How to end the non-relationship
How do you break up with someone you're not actually with? Read on for advice on ending a non-relationship.
He's not even your boyfriend... !
The non-relationship. It looks and sometimes even feels like the real thing... but it is definitely not. You've never had "the talk." You don't introduce him to anyone as your boyfriend; you've never met his parents. He doesn't check in with you and you don't ask questions; you're not on his holiday card list and he would never be your plus one to an important work function. You get all of the easy, fun stuff with none of the complications. The rules seem simple until you're over it. Then what? How do you break up with someone you're not actually with?
First, take a deep breath.
This is so not a big deal. In the realm of relationship dilemmas, this ranks pretty low, so don't stress. Chances are, he is feeling the burn out too and is also ready for the finale of your dead-end relationship.
Phone or in person?
For a real breakup you should always to be considerate of where and when you do it (i.e. not when they are having a bad day, not over the phone, etc), but for the non-relationship, orchestrating it with such precision shows you had more invested than you actually do. Phone suffices for this scenario but skip the text message approach since you want to make sure your message definitely goes through.

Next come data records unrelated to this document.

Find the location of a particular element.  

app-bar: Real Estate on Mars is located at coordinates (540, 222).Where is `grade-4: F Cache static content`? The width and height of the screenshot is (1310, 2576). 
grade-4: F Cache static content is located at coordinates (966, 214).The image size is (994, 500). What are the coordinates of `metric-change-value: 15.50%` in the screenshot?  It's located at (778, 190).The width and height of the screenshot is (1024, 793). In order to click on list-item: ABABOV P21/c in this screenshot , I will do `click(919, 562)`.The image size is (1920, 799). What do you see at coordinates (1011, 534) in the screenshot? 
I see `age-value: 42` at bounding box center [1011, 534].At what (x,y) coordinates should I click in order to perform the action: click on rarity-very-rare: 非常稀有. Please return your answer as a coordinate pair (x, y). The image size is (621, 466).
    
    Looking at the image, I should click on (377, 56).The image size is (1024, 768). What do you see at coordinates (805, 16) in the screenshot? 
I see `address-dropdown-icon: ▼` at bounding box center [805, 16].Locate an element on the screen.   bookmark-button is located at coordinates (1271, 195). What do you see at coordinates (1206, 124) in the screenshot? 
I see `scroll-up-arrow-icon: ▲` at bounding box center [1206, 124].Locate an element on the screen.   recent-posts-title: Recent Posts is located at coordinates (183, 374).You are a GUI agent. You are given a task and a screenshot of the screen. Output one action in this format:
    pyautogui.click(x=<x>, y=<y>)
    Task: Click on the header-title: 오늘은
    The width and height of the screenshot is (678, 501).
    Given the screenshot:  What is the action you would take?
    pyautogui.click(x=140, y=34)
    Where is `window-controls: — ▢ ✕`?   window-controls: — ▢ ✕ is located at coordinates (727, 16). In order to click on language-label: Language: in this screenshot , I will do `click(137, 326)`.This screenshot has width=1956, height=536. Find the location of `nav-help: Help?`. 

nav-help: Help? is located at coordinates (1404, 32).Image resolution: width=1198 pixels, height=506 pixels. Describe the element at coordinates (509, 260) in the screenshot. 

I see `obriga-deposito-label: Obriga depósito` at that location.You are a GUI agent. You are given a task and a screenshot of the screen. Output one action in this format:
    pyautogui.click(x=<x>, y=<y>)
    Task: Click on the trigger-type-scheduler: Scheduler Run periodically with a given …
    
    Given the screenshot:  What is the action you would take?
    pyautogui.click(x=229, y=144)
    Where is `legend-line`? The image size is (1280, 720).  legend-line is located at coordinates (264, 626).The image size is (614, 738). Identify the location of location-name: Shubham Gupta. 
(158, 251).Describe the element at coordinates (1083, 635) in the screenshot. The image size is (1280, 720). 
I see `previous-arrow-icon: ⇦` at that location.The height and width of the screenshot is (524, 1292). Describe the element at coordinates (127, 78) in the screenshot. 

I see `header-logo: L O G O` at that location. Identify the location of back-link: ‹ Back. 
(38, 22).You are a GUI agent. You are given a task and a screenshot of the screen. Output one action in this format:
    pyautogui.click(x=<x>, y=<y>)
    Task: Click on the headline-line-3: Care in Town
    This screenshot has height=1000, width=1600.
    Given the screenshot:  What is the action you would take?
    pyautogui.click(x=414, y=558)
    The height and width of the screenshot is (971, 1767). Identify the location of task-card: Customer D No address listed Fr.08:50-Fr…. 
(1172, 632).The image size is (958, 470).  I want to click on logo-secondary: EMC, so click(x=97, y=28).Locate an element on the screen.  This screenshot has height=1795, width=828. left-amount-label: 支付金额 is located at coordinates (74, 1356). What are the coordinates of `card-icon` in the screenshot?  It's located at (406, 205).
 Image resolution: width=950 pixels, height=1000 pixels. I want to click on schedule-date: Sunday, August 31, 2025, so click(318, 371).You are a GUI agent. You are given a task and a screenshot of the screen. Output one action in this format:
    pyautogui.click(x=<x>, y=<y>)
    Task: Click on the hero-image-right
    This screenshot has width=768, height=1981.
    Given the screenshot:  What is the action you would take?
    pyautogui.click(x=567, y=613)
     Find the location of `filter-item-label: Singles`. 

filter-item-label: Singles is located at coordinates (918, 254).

Your non-boyfriend deserves to know the truth about why you are ending it. Deliver a simple, clear message such as that you are seeing someone exclusively now or you are looking for something more fulfilling. No details required.
To be friends or not to be friends?
The aftermath of the non-relationship breakup depends on whether you were originally friends that started sleeping together, or strangers that fell into bed and became friends, or never friends at all. The easiest way to measure friendship potential is to plainly decide do you want to hear about the new girls in his life? If yes, then by all means!
Now that the deed is done, if staying friends is out, it is time to delete your now ex non-boyfriend from your life, permanently... which means literally erasing him. Wipe him from your cell, your Facebook, email and so on. To make room for the new, you need to completely let go of the old.
No matter how lonely the night, how tipsy your head or how hollow your heart might feel, unless you left your non-boyfriend on non-relationship reserve, fight the temptation to rewind. As you go to reach for the hidden number you stashed under your bed during the tech cleanse, remind yourself why you ended it in the first place, burn the number and move onward and upward to something more prosperous.